Item position entries
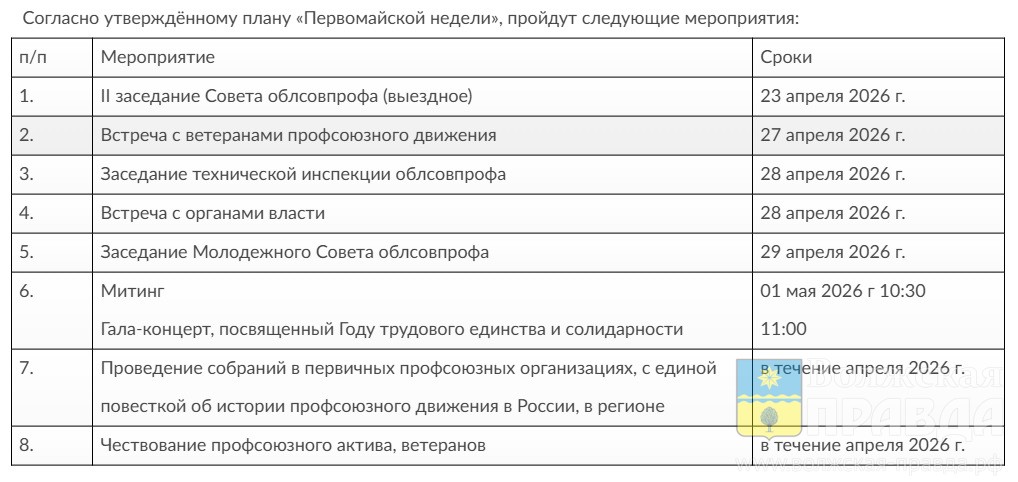This screenshot has height=482, width=1018.
Task: Click "Проведение собраний в первичных профсоюзных организациях" text
Action: coord(409,368)
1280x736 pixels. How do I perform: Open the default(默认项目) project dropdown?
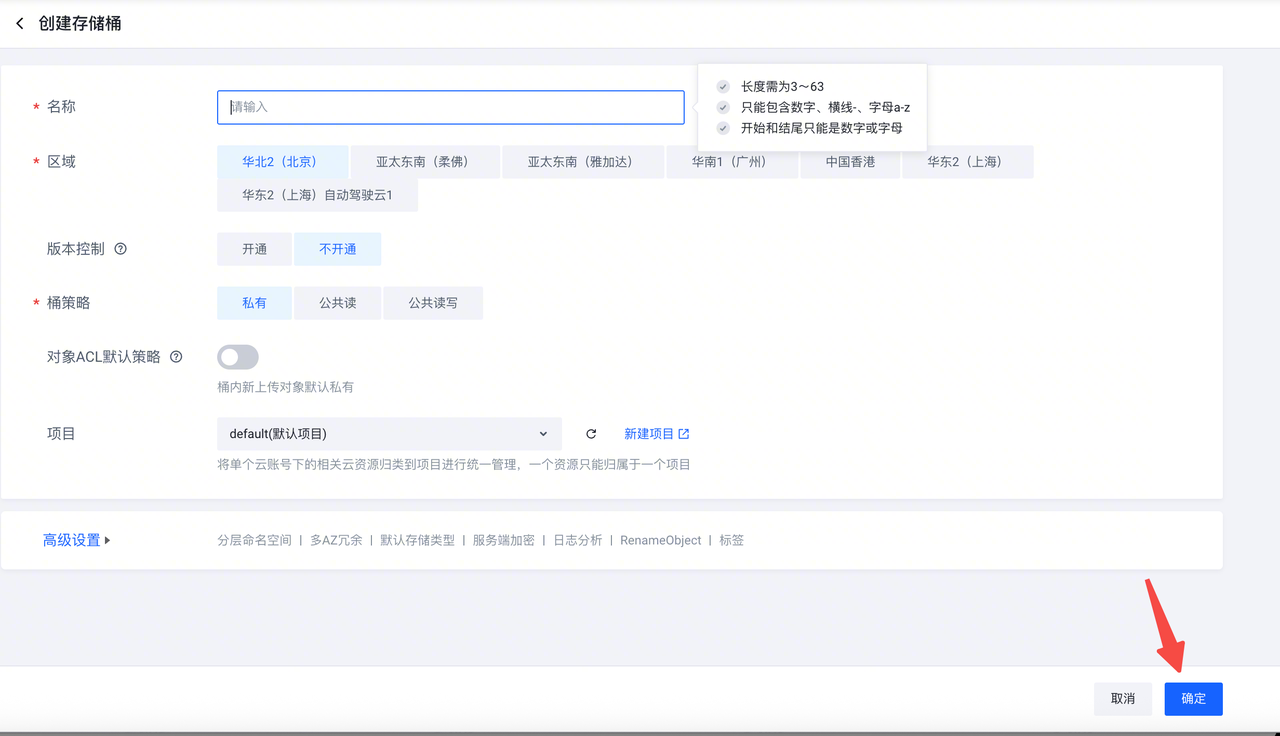coord(388,434)
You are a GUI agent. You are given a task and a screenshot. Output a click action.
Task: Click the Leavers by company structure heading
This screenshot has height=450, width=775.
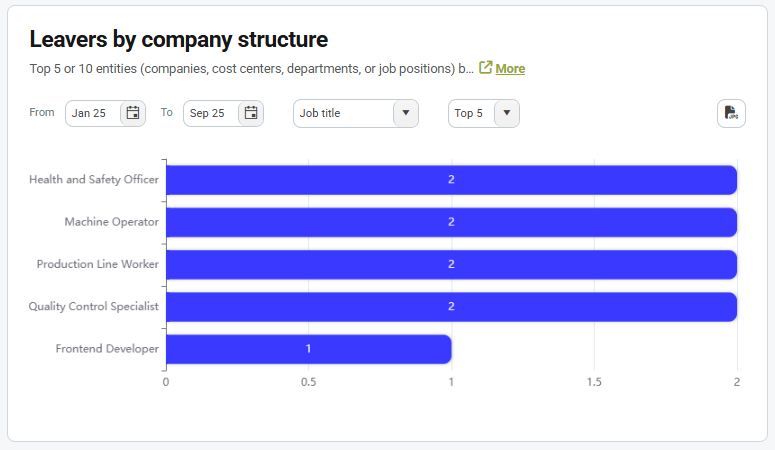179,40
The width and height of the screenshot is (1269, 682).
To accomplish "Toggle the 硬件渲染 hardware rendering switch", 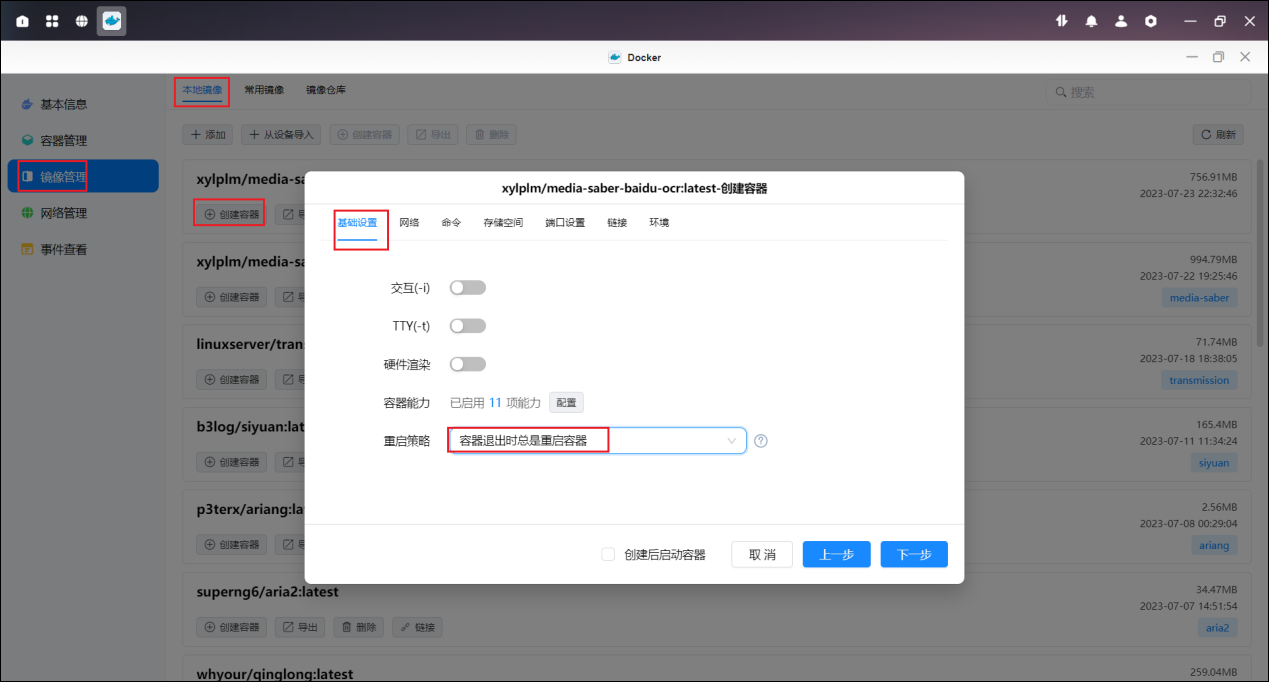I will coord(467,363).

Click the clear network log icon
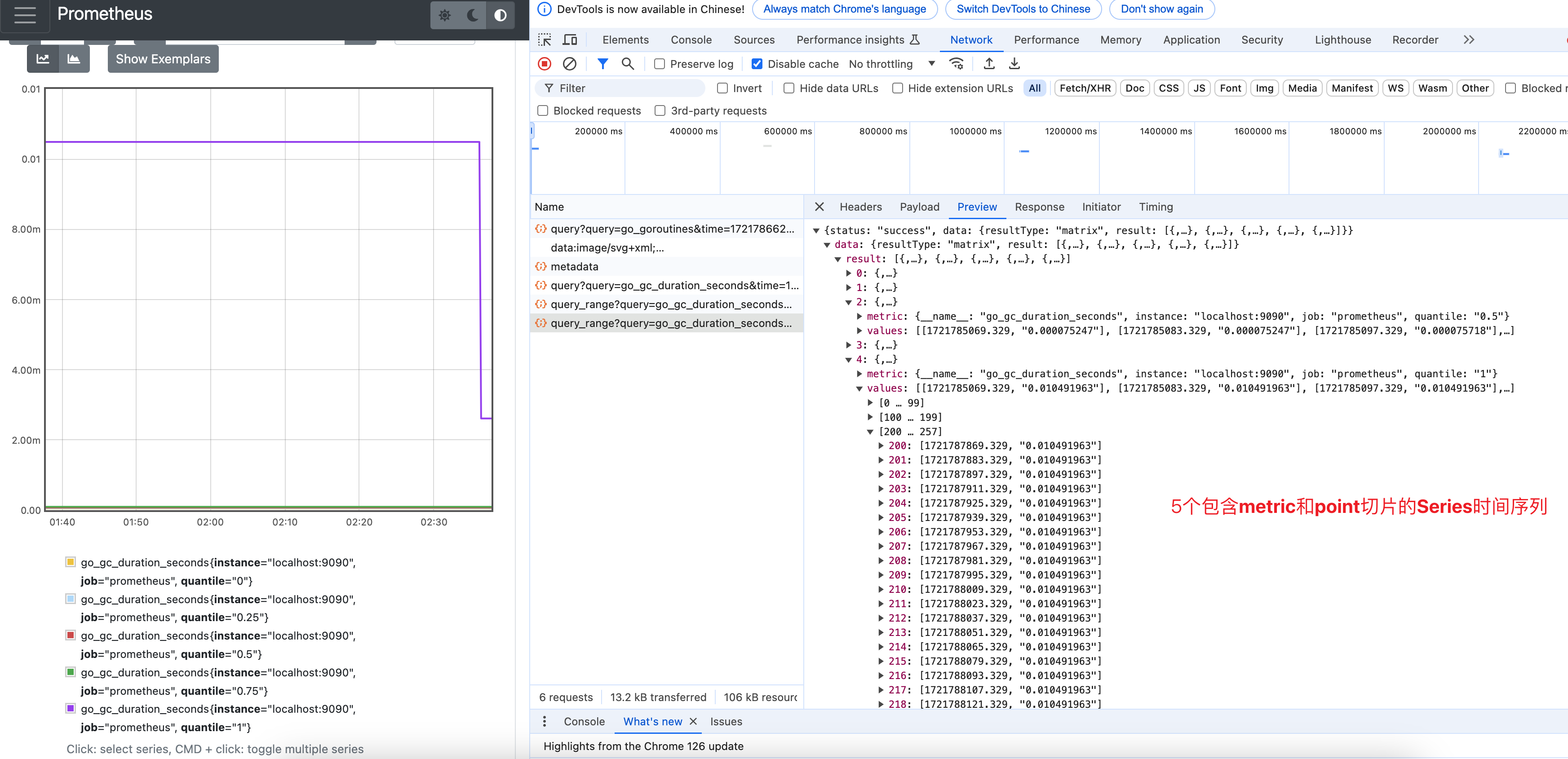tap(569, 64)
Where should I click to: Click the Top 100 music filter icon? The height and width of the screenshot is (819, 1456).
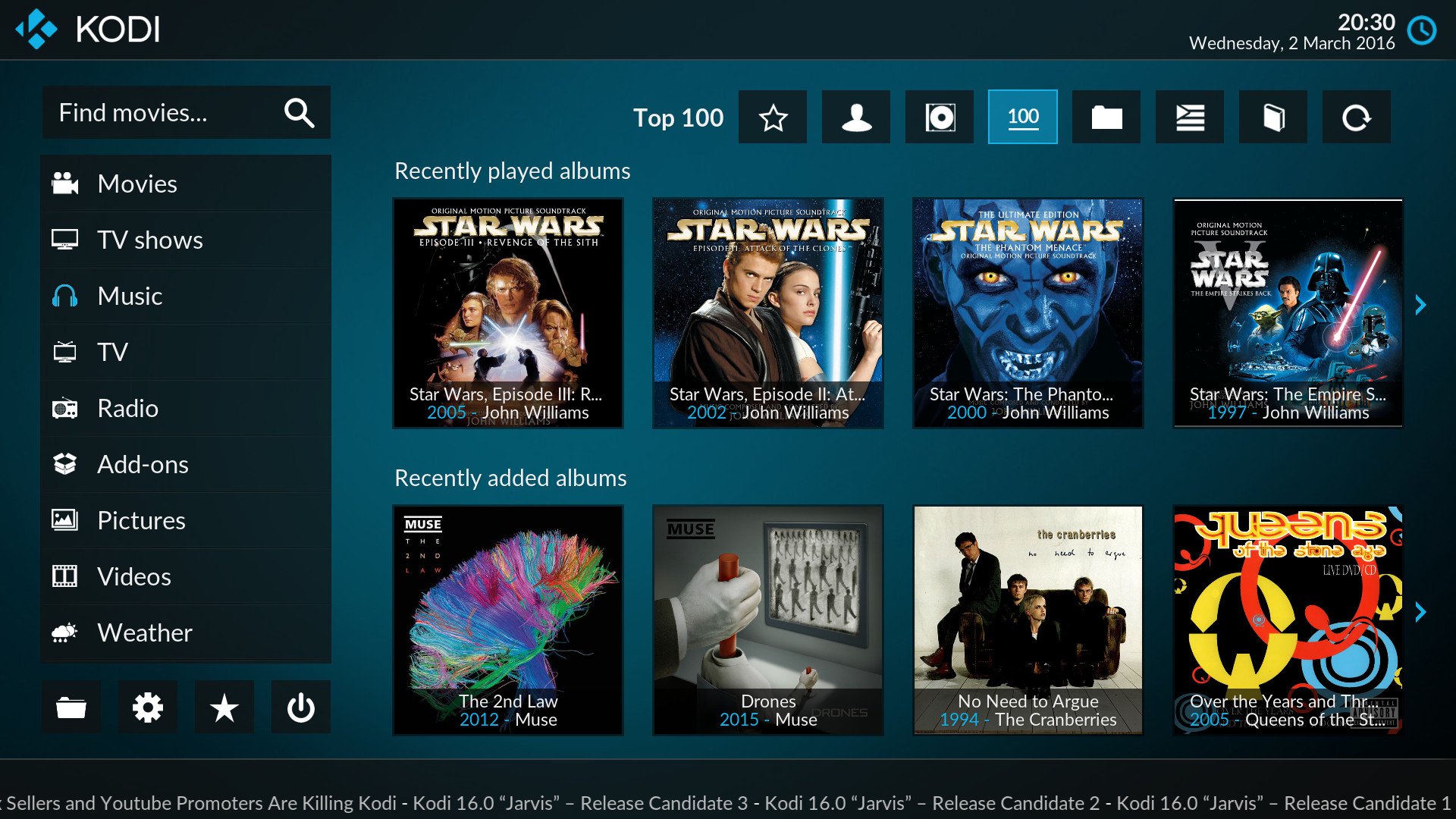pos(1022,116)
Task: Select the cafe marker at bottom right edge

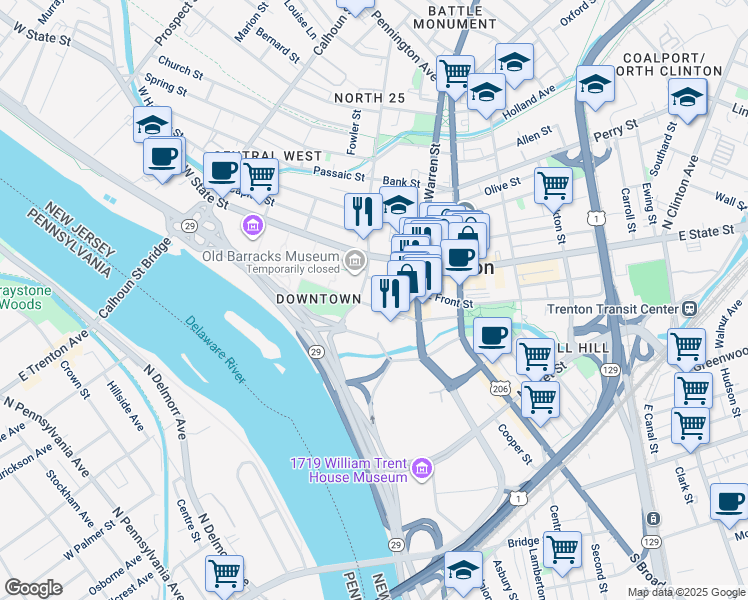Action: click(729, 503)
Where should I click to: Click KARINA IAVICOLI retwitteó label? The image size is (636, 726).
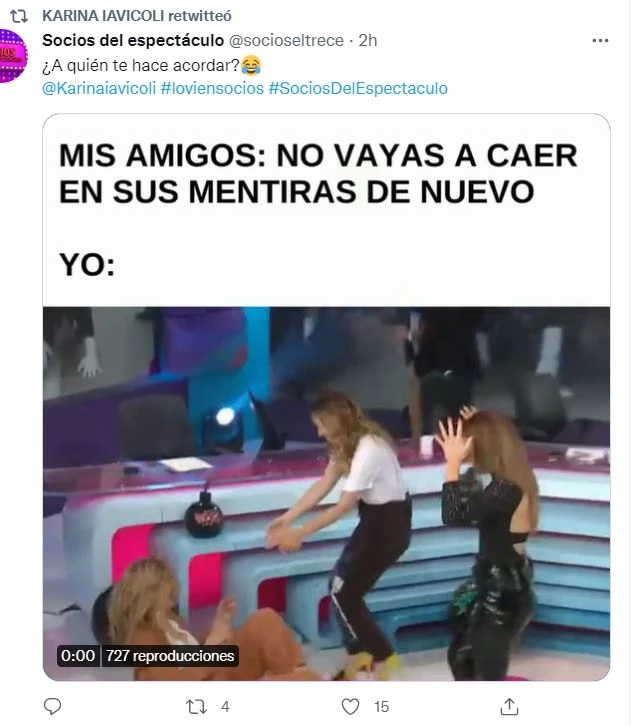point(137,16)
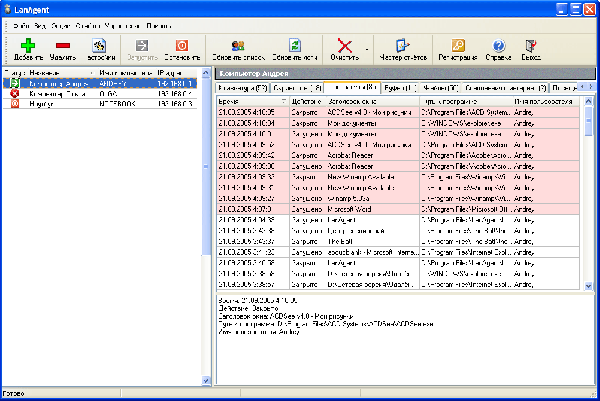Click the green plus Добавить (Add) icon
Image resolution: width=600 pixels, height=401 pixels.
click(28, 46)
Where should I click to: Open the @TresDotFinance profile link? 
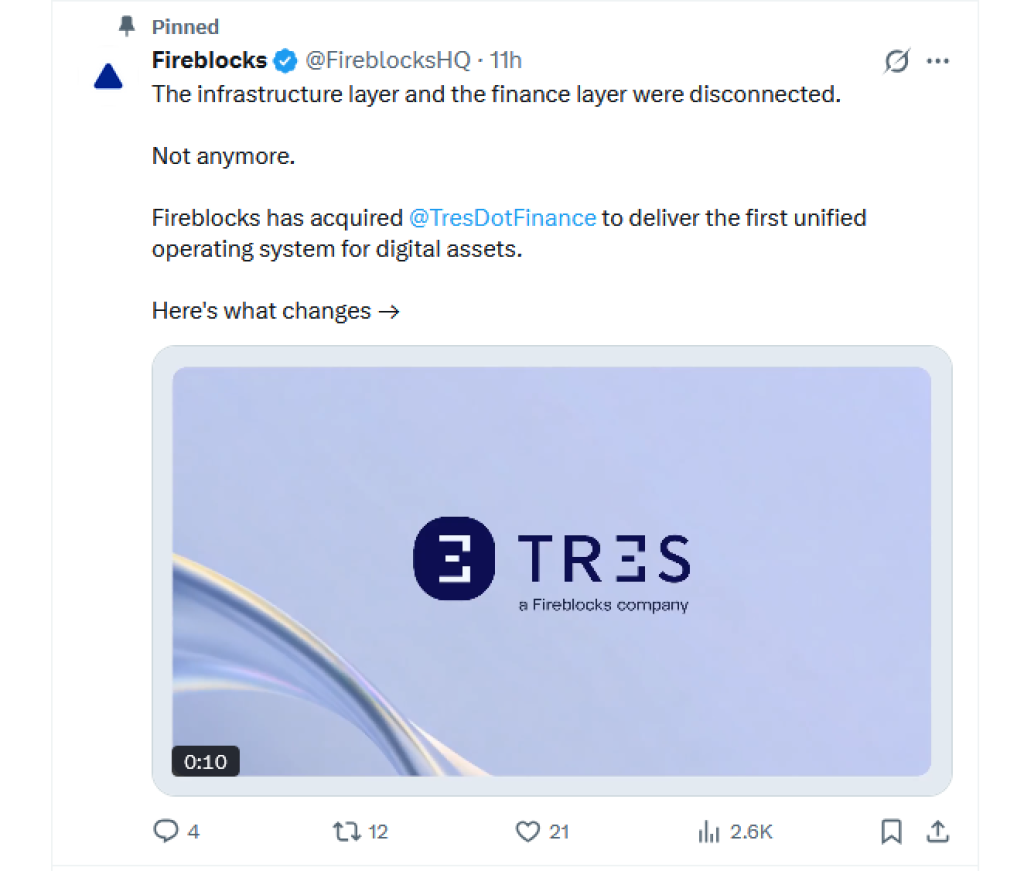point(503,217)
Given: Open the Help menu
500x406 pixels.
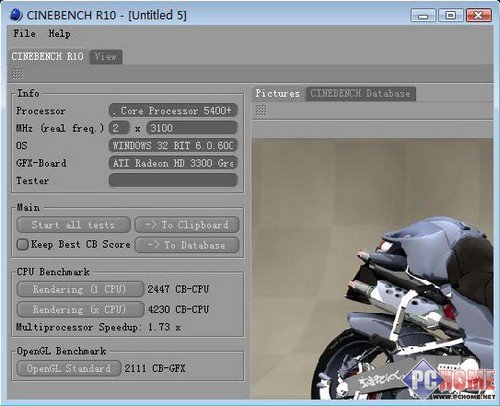Looking at the screenshot, I should click(59, 33).
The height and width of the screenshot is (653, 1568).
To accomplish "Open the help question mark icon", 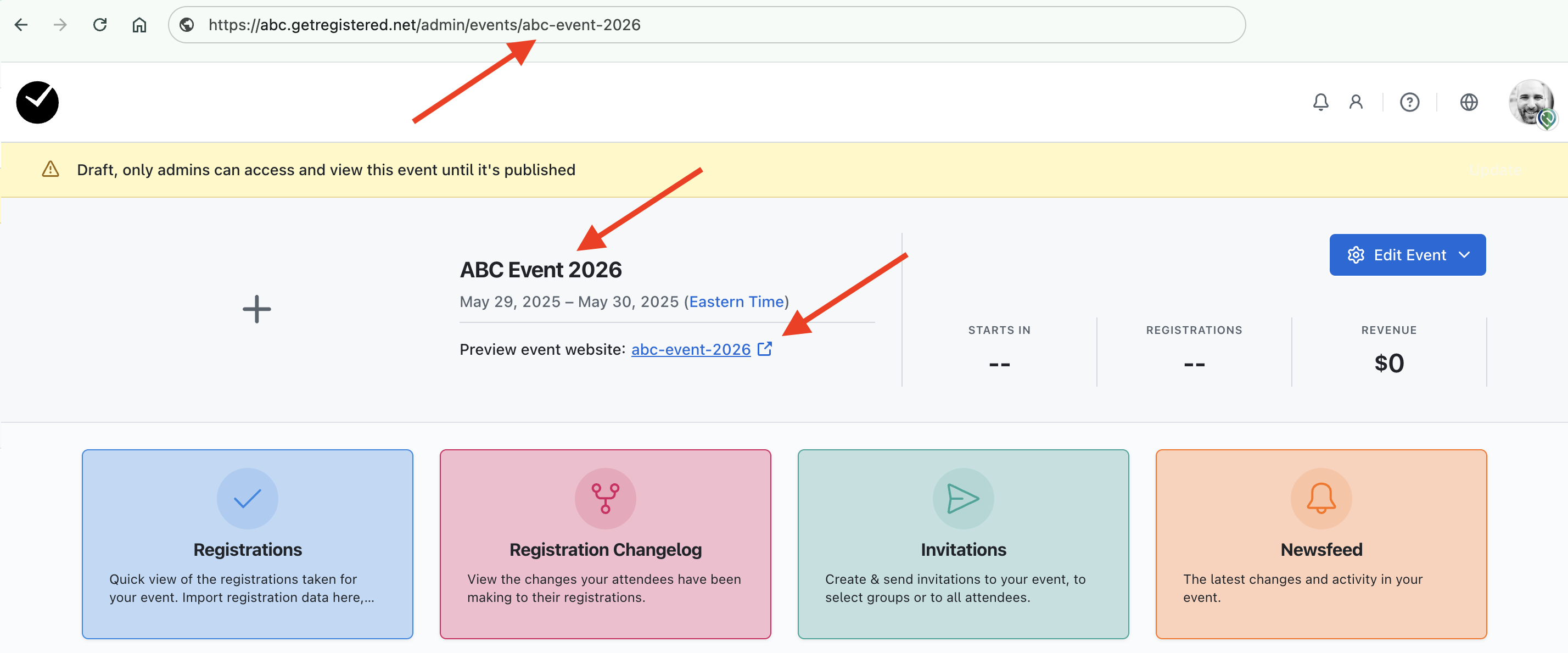I will point(1409,102).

§ The problem:
Copy everything from the line with "Where should I click to: Click KARINA" down to the line with "Looking at the" exactly as it appears in the records, without the pictures.

§ Result of the exercise:
Where should I click to: Click KARINA IAVICOLI retwitteó label? The image size is (636, 726).
point(137,16)
Click the green plus Добавить (Add) icon
Image resolution: width=600 pixels, height=401 pixels.
click(28, 46)
Where should I click to: Open the @TresDotFinance profile link? 
point(503,217)
Given: Open the Help menu
500x406 pixels.
Looking at the screenshot, I should click(59, 33).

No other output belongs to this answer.